**ЗАДАНИЕ 1**: Замените «element» на «item» в записях, начиная с их первой строки и до строки с «After is located at coordinates (66, 340).» включительно, и приведите только эти строки, больше ничего в них не меняя. Картинки в ответ не включайте.

**ФРАГМЕНТ ТЕКСТА**:
━━━━━━━━━━━━━━━━

Снусмумрик и другие 2007. 23

Алла Гозун
От кого: Тамара
Дата: 30 Окт 2007 03:47:02
Тема:  Снусмумрик и другие...


 Я ещё не сплю. Последнее время обычным стало не спать до утра.
Перепечатала рассказ Туве Янссон. Правда, с сокращениями.
Он мне так нравится, что, печатая его, я получала удовольствие.
Что бы мы делали без пишущих?
                Т.

Туве Янссон
                Весенняя песня.

Как-то раз тихим безоблачным вечером в конце апреля Снусмумрик
зашёл очень далеко на север – там, в тени  кое-где ещё оставались
маленькие островки снега.
Целый день шёл он, любуясь дикой природой и слушая,
как над головой у него кричат перелётные птицы.
Они направлялись домой из южных стран. Шагал он бодро и весело,
так как рюкзак его был почти пуст и не было у него на душе
ни тревог, ни печалей.
Всё его радовало – и лес, и погода, и собственное одиночество.

━━━━━━━━━━━━━━━━

**ИСХОДНЫЕ ЗАПИСИ**:
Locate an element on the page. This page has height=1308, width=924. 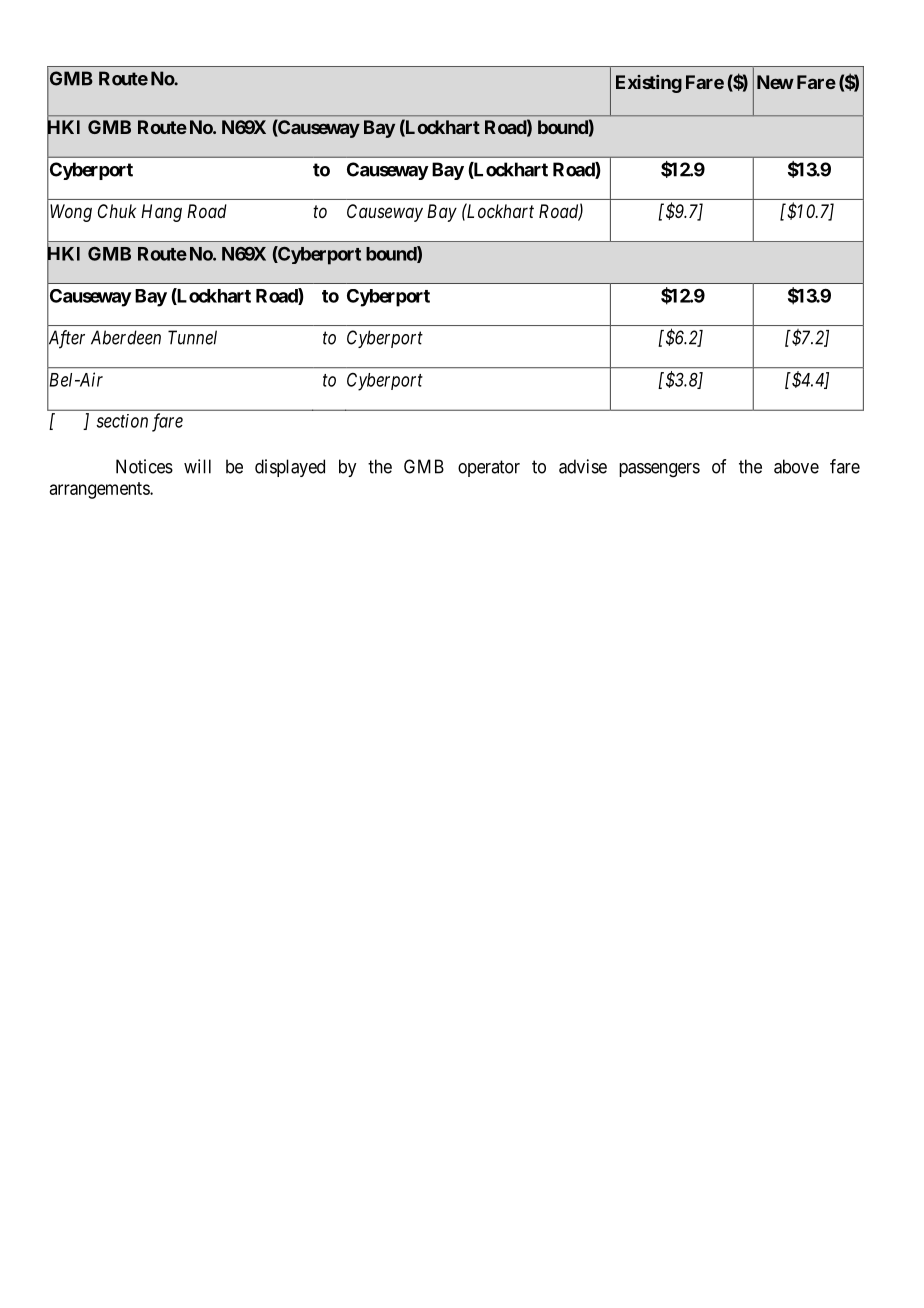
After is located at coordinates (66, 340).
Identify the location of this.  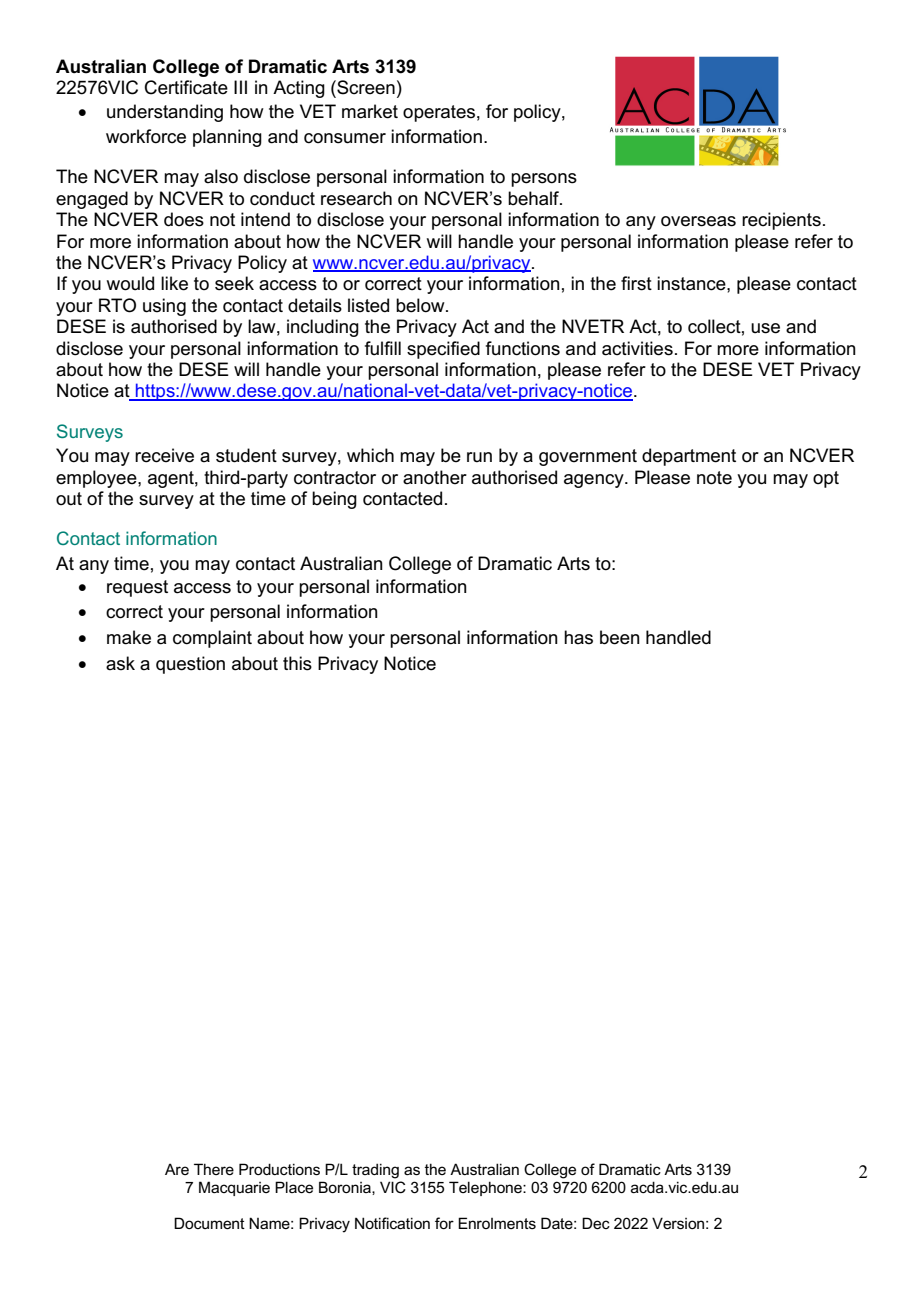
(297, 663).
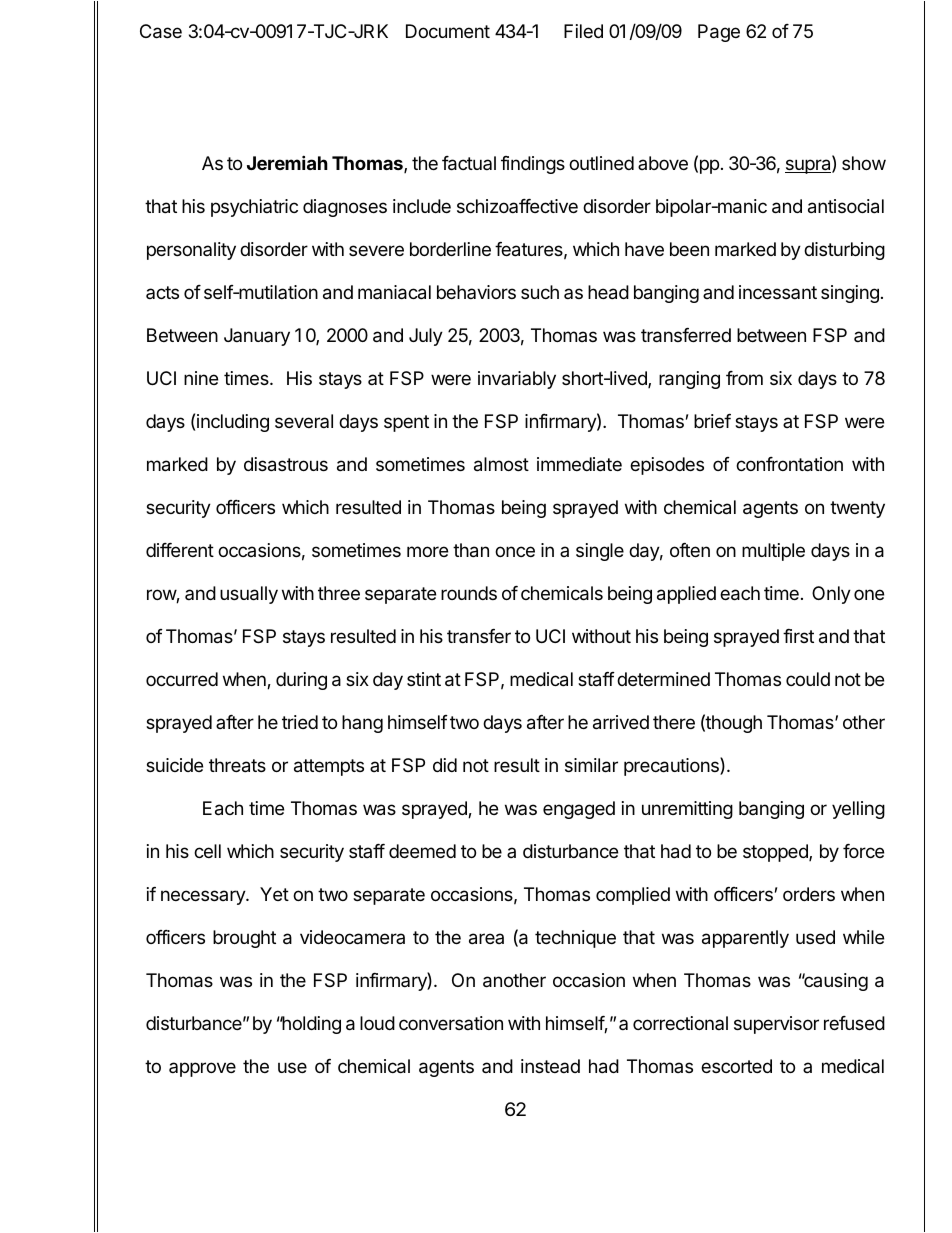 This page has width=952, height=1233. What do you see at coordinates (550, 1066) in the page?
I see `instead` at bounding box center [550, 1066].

━━━━━━━━━━━━━━━━

**ЗАДАНИЕ 2**: Воспроизведите дословно фрагмент текста, начиная с «Я ещё не сплю.» и до «я получала удовольствие.» включительно.

**ОЖИДАЕМЫЙ ОТВЕТ 1**:
Locate an item on the page. This page has height=1308, width=924. 
After is located at coordinates (66, 340).

**ОЖИДАЕМЫЙ ОТВЕТ 2**:
Я ещё не сплю. Последнее время обычным стало не спать до утра.
Перепечатала рассказ Туве Янссон. Правда, с сокращениями.
Он мне так нравится, что, печатая его, я получала удовольствие.